What you will do: Reproduce the stretch of the DOMINE description from "Figure 1. The" through "by HTTP protocol.", swapping "computational resources" for "computing resources".

Document segment:
"""

Distributed Optimization of Machine Learning Incorporating Nested Evaluation (DOMINE)
Principal Investigator
Lukas MandrakeEmail: lukas.mandrake@jpl.nasa.gov
DOMINE is a software tool that enables large-scale exploration and tuning of competing machine learning technologies in a fully robust, cross-validated, and distributed sense including feature selection. DOMINE asks users to specific their desired datasets, labels, and classifiers to enable a full and efficient diagnosis which technologies, hyperparameter settings, and feature settings perform best. Our system, by design, incorporates nested cross validation to ensure publication-quality results with statistically robust, defensible decisions for model optimality. All of this is accomplished on top of a client-server interface (see Figure 1) that allows for large-scale, distributed computation for quicker results.
Figure 1. The architecture of DOMINE system. Instances of the same module are color-coded with the same color.
Distributed Computing
Evaluation of machine learning algorithms (including deep learning algorithms) with hyperparameter optimization in a fully cross-validated manner requires significant computational resources. This is a challenge that all automated machine learning systems have to handle. We attempt to solve this computational problem with a classic client-server based distribution system. Tasks in DOMINE can be processed and evaluated independently. This nature enables us to take advantages of distributed computing. DOMINE server and client instances have a one-to-many relationship. The communications between server and client instances are enabled by HTTP protocol.
Machine Learning Algorithms
• Support both traditional and deep learning classification algorithms.
• Random and grid search for parameter selections.
• Support various cross validation methods
• Built-in evaluation methods to compute metrics including accuracy score, precision/recall score, and ROC curves.

"""

Records provided:
"""

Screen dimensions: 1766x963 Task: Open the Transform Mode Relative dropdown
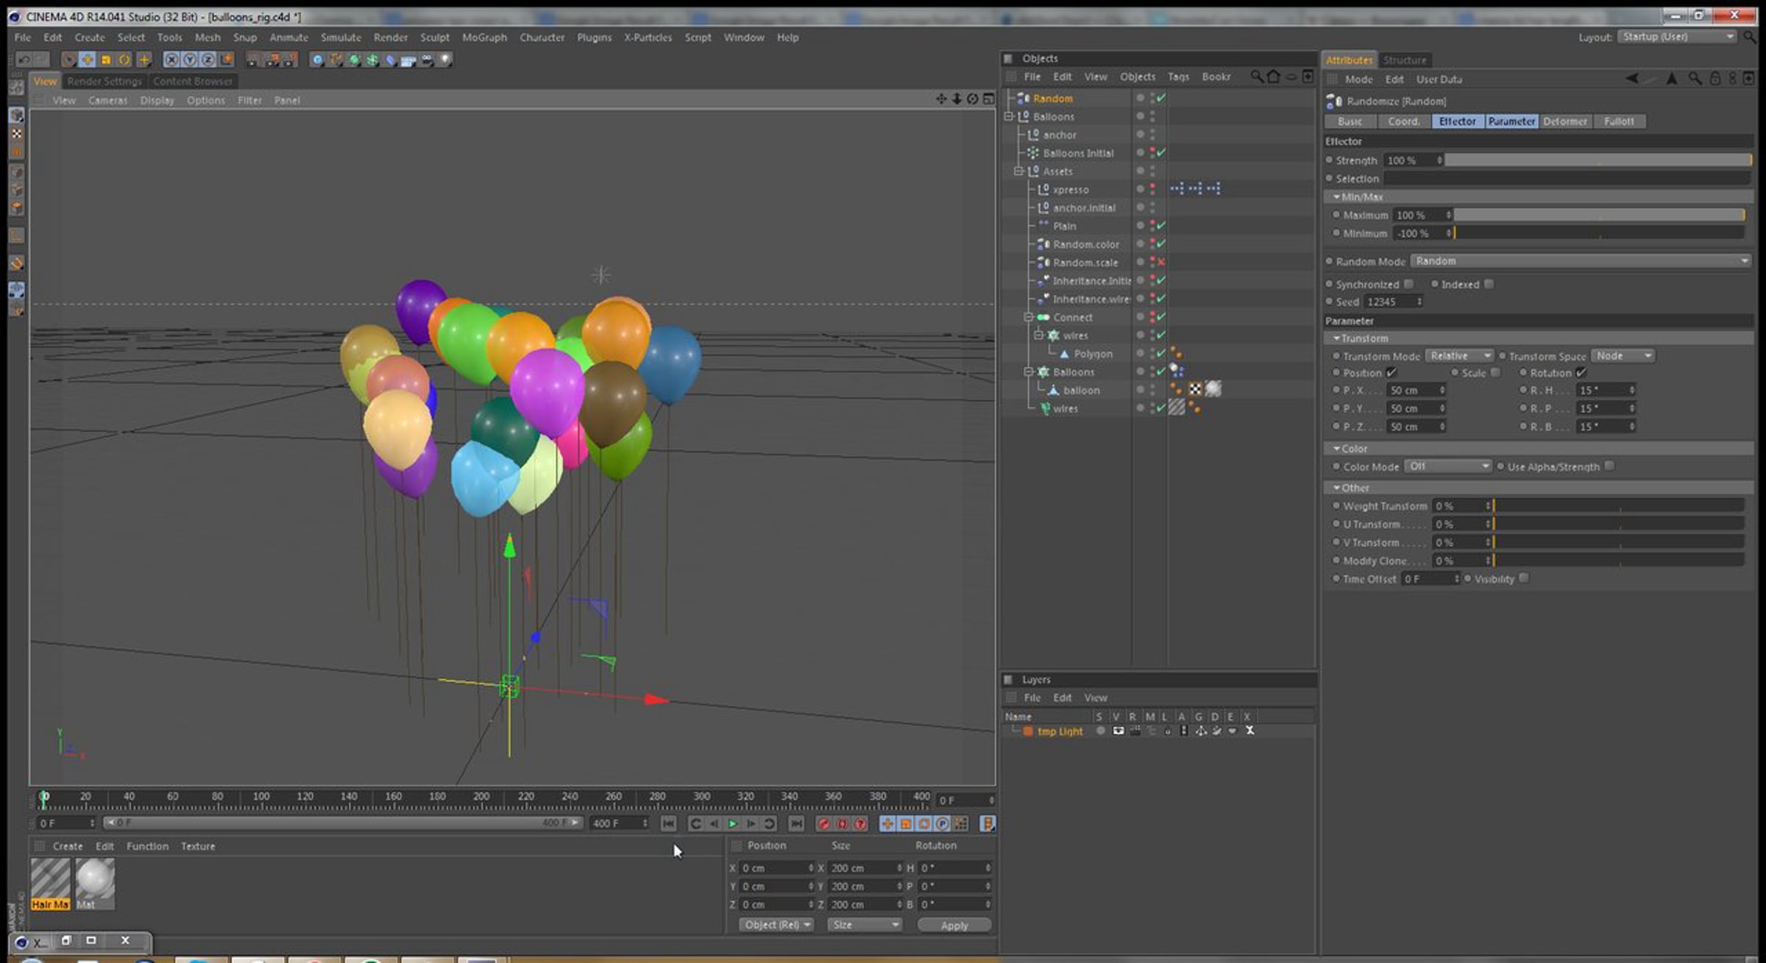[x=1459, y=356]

"""
"""

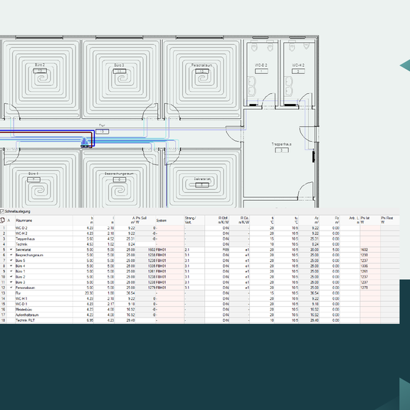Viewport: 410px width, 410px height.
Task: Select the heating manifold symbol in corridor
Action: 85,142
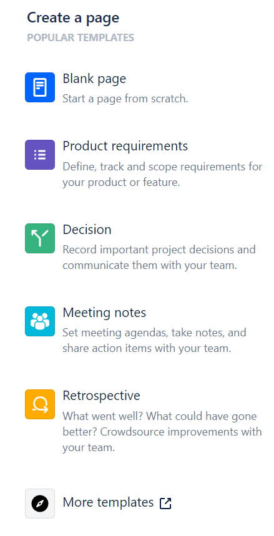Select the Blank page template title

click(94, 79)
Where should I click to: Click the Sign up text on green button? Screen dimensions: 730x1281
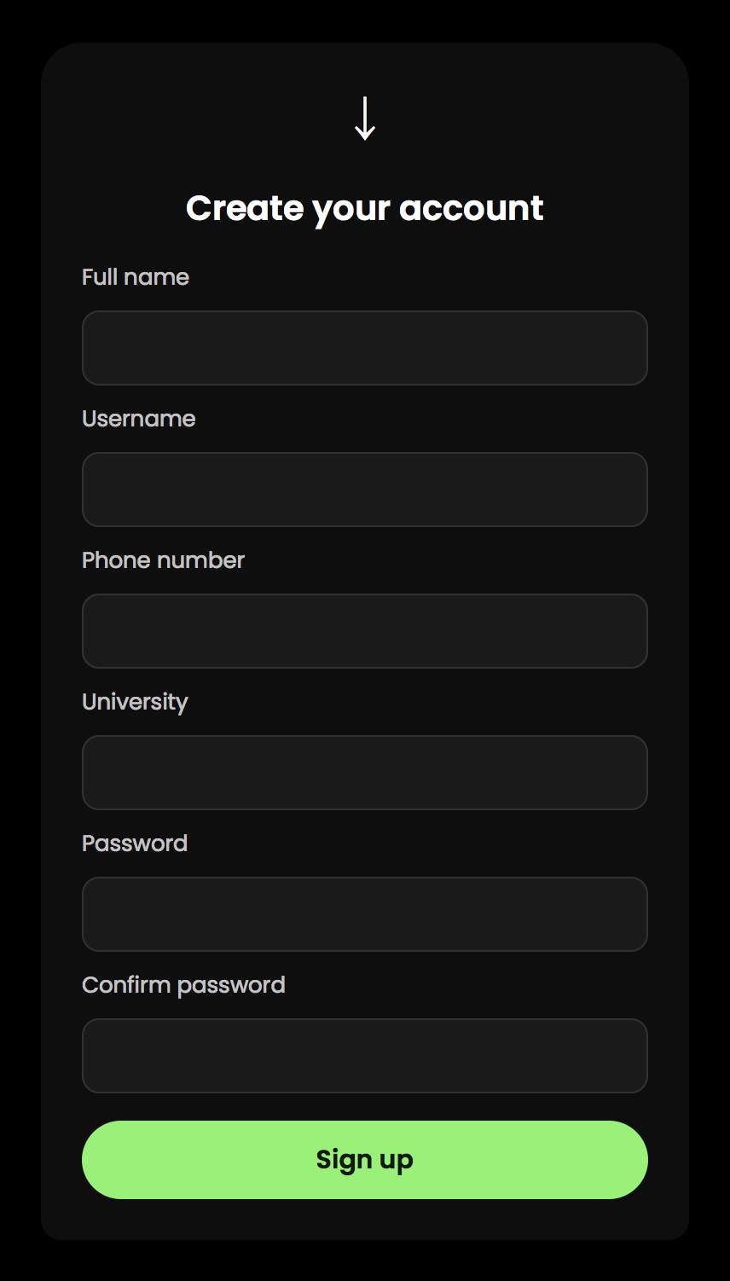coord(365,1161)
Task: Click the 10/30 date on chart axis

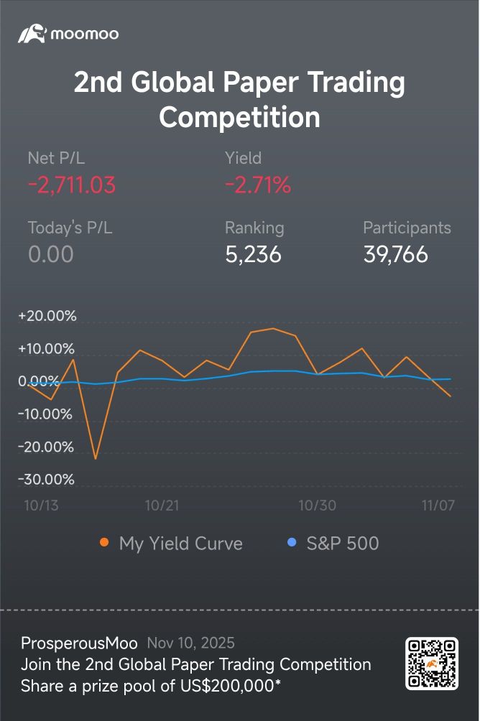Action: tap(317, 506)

"""

Exercise result:
Figure 1. The architecture of DOMINE system. Instances of the same module are color-coded with the same color.
Distributed Computing
Evaluation of machine learning algorithms (including deep learning algorithms) with hyperparameter optimization in a fully cross-validated manner requires significant computing resources. This is a challenge that all automated machine learning systems have to handle. We attempt to solve this computational problem with a classic client-server based distribution system. Tasks in DOMINE can be processed and evaluated independently. This nature enables us to take advantages of distributed computing. DOMINE server and client instances have a one-to-many relationship. The communications between server and client instances are enabled by HTTP protocol.